The lack of a reference to the Nazi occupation of Poland or that the policy was imposed by German authorities triggered immediate criticism in Warsaw.
According to the Polish Ministry of Foreign Affairs, the post risked creating the false impression that the Polish state or Polish society had initiated the badge requirement rather than the occupying German administration that controlled all political and civic life between 1939 and 1945.
Within hours, Yad Vashem appended an additional message below the post, saying: “As many users have noticed and as clearly stated in the article linked above, this was done at the behest of the German authorities.”
Later, Dani Dayan, the chairman of Yad Vashem, issued a further clarification in response to Sikorski’s request that the post be republished in a way that explicitly notes the historical context of occupation.
“Yad Vashem presents the historical realities of Nazism and WWII, including countries under German occupation, control, or influence. Poland was indeed under German occupation. This is clearly reflected in our materials. Any other interpretation is a misreading of our commitment to accuracy,” he wrote on X.
The dispute touches a nerve in Polish-Israeli relations, which have been increasingly fraught since 2015 over how the Holocaust is narrated publicly. Tensions peaked in 2018 when the Polish parliament passed an amendment to the Act on the Institute of National Remembrance (IPN), criminalizing statements that implied Polish complicity in Nazi crimes. Israel and Jewish organizations worldwide accused Poland of attempting to legislate historical debate.
Although the most controversial parts of the law were later softened, mutual suspicion lingers. Warsaw insists on defending Poland’s wartime record, emphasizing that the country was completely occupied by Germany, never collaborated as a state, and suffered enormous civilian losses—including the murder of three million Polish Jews.
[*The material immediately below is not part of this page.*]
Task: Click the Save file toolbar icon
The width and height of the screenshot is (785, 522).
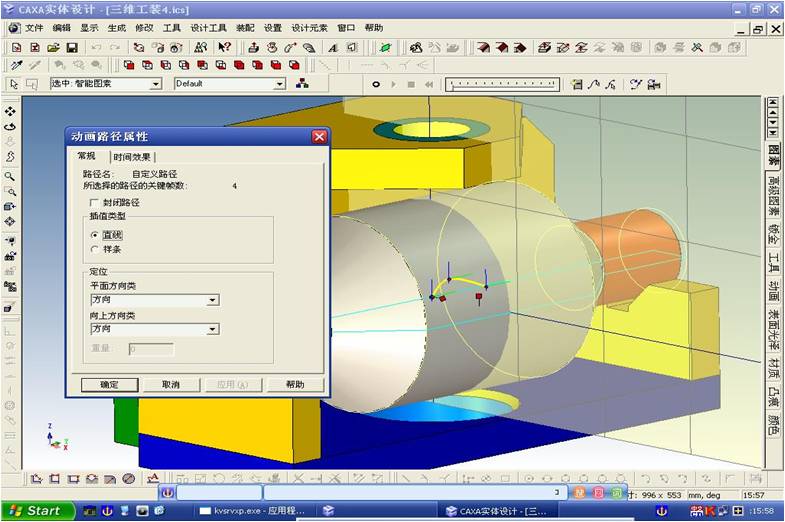Action: tap(71, 47)
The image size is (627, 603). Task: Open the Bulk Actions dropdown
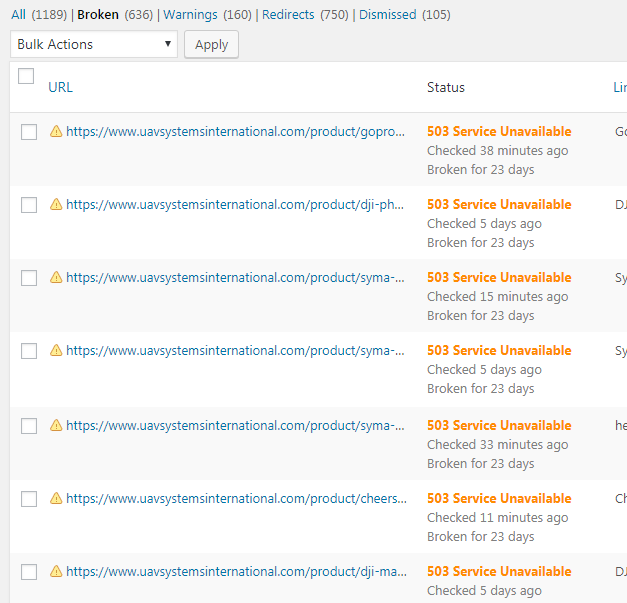click(x=94, y=44)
Israel, meanwhile, remains wary of what it sees as political attempts in Poland to shift responsibility exclusively onto Germans while downplaying instances of antisemitism, local collaboration, or violence against Jews—topics extensively documented by historians but politically sensitive in Poland.
Before the war, Poland was home to over three million Jews, one of the world’s most vibrant Jewish communities, with rich religious, cultural, linguistic and intellectual life.
The Holocaust destroyed this world almost entirely. After the war, a small Jewish community remained, facing intermittent antisemitism and pressure under communist rule—most dramatically during the state-orchestrated antisemitic campaign of 1967-1968, which drove thousands of Jewish Poles into exile.
In the post-communist era, Jewish cultural revival and Polish-Jewish dialogue expanded significantly. But since 2015, debates over memory, responsibility and national identity have become increasingly political, with every historical nuance scrutinized for potential diplomatic risk.